- Battle of Chios (1621): Part of the Spanish–Ottoman wars
| Date | March 20, 1621 |
| Location | Chios, Aegean Sea |
| Result | Christian victory |

Belligerents
- Spanish Empire Republic of Genoa Grand Duchy of Tuscany Order of St. John: Ottoman Empire Eyalet of Tunis Regency of Algiers

Commanders and leaders
- Carlo Doria Clemente Hidalgo: Ali Rostan Sampson Denball Mahomet Escabrig

Strength
- 13 galleys 1 galleon 1 nao: 12 galleys 4 galiots 6 naos 3 tartane

Casualties and losses
- 84 dead: 362 dead Many captured 1 galiot, 2 naos and 2 tartanes captured

= Battle of Chios (1621) =

Battle between Christian and Muslim galleys in Chios

The Battle of Chios of 1621 was a naval battle between a Spanish and Italian fleet and an Ottoman-Barbary fleet near the island of Chios. It concluded with a Christian victory.

==Background==
In March 1621, six galleys from the Grand Duchy of Tuscany took refuge in the island of Hospitaller Malta against a sizable Ottoman armada sighted nearby. They came out joined by three galleys and a galleon from the Order of St. John, of which Grand Master Alof de Wignacourt had given command to Spanish knight Clemente Hidalgo to escort them. Two days later, they were also joined by a Flemish nao from the Spanish Netherlands, which thanks to its artillery and a timely wind had escaped from an encounter with the Ottoman fleet. The following day, the growing Christian fleet found two Spanish galleys from the Viceroyalty of Sicily and two Genoese galleys captained by Carlo Doria. The ships gathered in parliament and, judging their forces now enough to face the Ottoman armada, decided to seek and destroy it.

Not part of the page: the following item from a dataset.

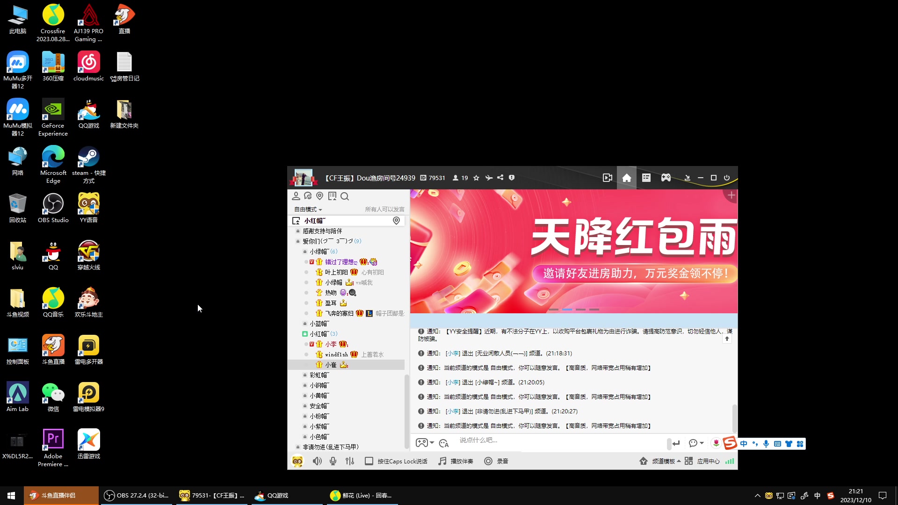
Task: Open the emoji picker dropdown near the input
Action: [696, 443]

During the search, approaching the Aegean Sea, they captured an Ottoman tartane sent to scout their movements. From its crewmen they found out the enemy fleet was composed by 12 Ottoman galleys captained by Ali Rostam, 6 naos from English renegade Sampson Denball, and 4 galiots and 3 more tartanas by Mahomet Escabrig, a Turkish corsair based in the Regency of Algiers and known as the Bravo de Argel ("The Brave Algerian") among the Spanish, all of them carrying by Janissaries. On 20, the Christian armada found its Ottoman counterpart in front of the harbor of the Chios island.

==Battle==
Sighting happened by sunset, leading both fleets to wait overnight before engaging. The Christian fleet capitalized on the chance to add twelve knights of St. John to the crew of the Flemish ship, where they hid in a plan they conceived. The Christians placed the Maltese galleon and the Netherlander ship at the center, the Tuscan galleys at the right wing and the rest of them at the left wing, while the Muslims opened in half moon formation. The fleets started exchanging artillery fire, and four hours they fired at each other without any achieving the advantage. The Ottoman right attempted a boarding against the Christian left which was rejected.

As the battle raged, three Maltese galleys boarded Mahomet's flagship before being beaten back, and meanwhile the opposite happened when the Muslims boarded the Flemish ship, where the of St. John knight unveiled their plan. They pretended to surrender, and as the Ottoman boarding crews entered freely, the knight came out of their hiding places and attacked by surprise, killing many and forcing many other to jump overboard, several of them drowning. The battle went back and forth, with a group of Tuscan marine infantry leading a daring boarding of several Ottoman ships before being cut off and eventually killed, although managing to capture and bring back one of Sampson's ships. Doria pressed against Mahomet's ships with the Genoese and Spanish galleys. Finally, Rostam and the rest of Ottoman captains called for retreat and retired to the harbor of Chios.

==Aftermath==
After the Christian fleet's return to the western Mediterranean, seven French galleys raided Algiers, capturing six Barbary ships and freeing 310 prisoners.